Stored data entries
--- START ---

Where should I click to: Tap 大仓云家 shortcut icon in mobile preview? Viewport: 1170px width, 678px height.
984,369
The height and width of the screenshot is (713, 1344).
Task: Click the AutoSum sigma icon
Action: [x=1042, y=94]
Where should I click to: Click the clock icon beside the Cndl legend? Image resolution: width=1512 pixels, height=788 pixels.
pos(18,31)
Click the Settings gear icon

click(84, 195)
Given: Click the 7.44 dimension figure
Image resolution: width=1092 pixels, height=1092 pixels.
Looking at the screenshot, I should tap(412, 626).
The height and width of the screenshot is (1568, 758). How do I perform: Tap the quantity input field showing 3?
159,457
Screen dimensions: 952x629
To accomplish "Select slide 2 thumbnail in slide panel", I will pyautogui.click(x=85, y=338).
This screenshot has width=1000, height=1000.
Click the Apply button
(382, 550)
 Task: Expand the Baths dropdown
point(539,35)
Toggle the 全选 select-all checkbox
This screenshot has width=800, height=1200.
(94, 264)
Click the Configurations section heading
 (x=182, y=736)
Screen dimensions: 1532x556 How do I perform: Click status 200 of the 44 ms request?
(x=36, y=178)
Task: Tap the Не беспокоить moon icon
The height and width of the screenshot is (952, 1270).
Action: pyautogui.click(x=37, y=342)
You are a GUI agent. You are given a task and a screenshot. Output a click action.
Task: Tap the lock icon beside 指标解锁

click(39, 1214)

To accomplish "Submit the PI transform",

--- END ---

The line containing "Screen dimensions: 1532x556" and all lines after it, to the end of the records, are to be output exactly and alone.

Reply:
Screen dimensions: 1532x556 How do I perform: Click status 200 of the 44 ms request?
(x=36, y=178)
Task: Tap the Не беспокоить moon icon
The height and width of the screenshot is (952, 1270).
Action: pyautogui.click(x=37, y=342)
You are a GUI agent. You are given a task and a screenshot. Output a click action.
Task: Tap the lock icon beside 指标解锁

click(39, 1214)

To accomplish "Submit the PI transform",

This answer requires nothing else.